Idiot box faces the 'online' challenge
With apps and online TV streaming becoming popular, the idiot box is facing tough competition from new mediums.tv Updated: Nov 20, 2013 16:02 IST
On March 15, 2012, YouTube announced the launch of Indian television content on the video-sharing website. Over 19,000 episodes of 300 programs were made available in six languages — Hindi, Tamil, Telugu, Bengali, Gujarati and Punjabi. On their blog, youtube-global.blogspot.in, their post said, “India is one of world’s largest producers of TV series… we wanted to offer our Indian viewers an updated shows page at youtube.com/shows to help them better follow serials they love and even discover new favourites.”

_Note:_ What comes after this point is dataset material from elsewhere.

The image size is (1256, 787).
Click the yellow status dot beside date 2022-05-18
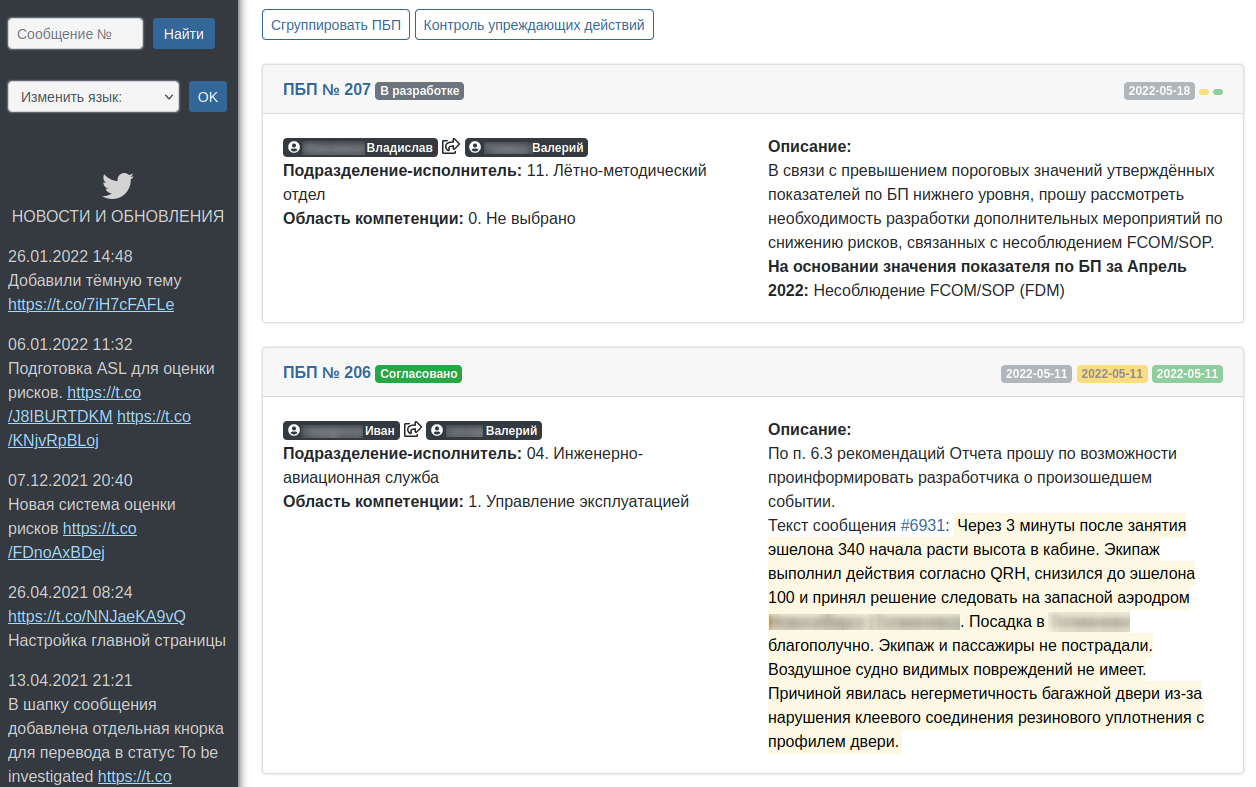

Back then, not many were impressed. However, cut to 2013, and it’s a whole new story. These days, online channels and apps offering movies and TV shows are a rage among telly lovers. Several are known to catch their daily dose of the tube on tablets and smartphones while commuting. “Our subscriber base has witnessed a steady rise on YouTube. Almost 35 per cent of the consumption happens through mobile devices,” says Nikhil Madhok, senior vice president, marketing and programming strategy, Star Plus.
He adds that the channel does try and minimise the gap in time between when the show is aired and when the episode is posted online “as a large number of online viewers are intense loyalists and start looking up online to catch up on their favourite shows”.
According to a study by mobile video and media firm, Vuclip, that came out last month, a majority of Indians, especially the youth, said that they would prefer consuming long-form videos such as movies or TV shows on their cell phones, despite the cost and buffering concerns. “Eighty nine per cent of all respondents say that they would watch their favourite movies on their cell phones if they were made available,” the survey said.
TV shows emerged as favourites with 81 per cent of the respondents preferring to watch their preferred TV serial on a mobile device. That would explain the sudden explosion of apps that provide a TV-viewing experience on smartphones and tablets. So the Tata Sky app, available for Android and iOS, allows its existing customers to watch over 50 channels on their mobile phones for `60 per month.
On the other hand, Spuul, a popular online streaming service for Indian movies and television shows has joined hands with IndiaCast, to offer shows from Colors, MTV India and the ETV bouquet of channels to its subscribers on their PCs and iOS and Android smartphones and tablets. The platform also has popular Star Plus shows such as Mahabharat and Yeh Rishta Kya Kehlata Hai along with a premium library of movies, evergreen TV shows and the latest blockbusters.
There are also apps like iCouchApp that bring social networking into the life of television junkies. Using the app, TV viewers can discuss their favourite shows or movies while they are live on air, set reminders for programs and even participate in contests. “The online medium provides viewers with the opportunity to watch varied content from around the world. It opens up multiple avenues for television channels to expand their audience base,” says Vivek Srivastava, commercial and digital head, Colors. However, he does admit that the good old idiot box will not fall behind so soon or so easily. “There are 750 million TV viewers in India, as compared to 125 million Internet and 50 million smartphone users. So we are still some time away from viewership shifting from TV to second screens such as laptops and mobile devices,” says Srivastava.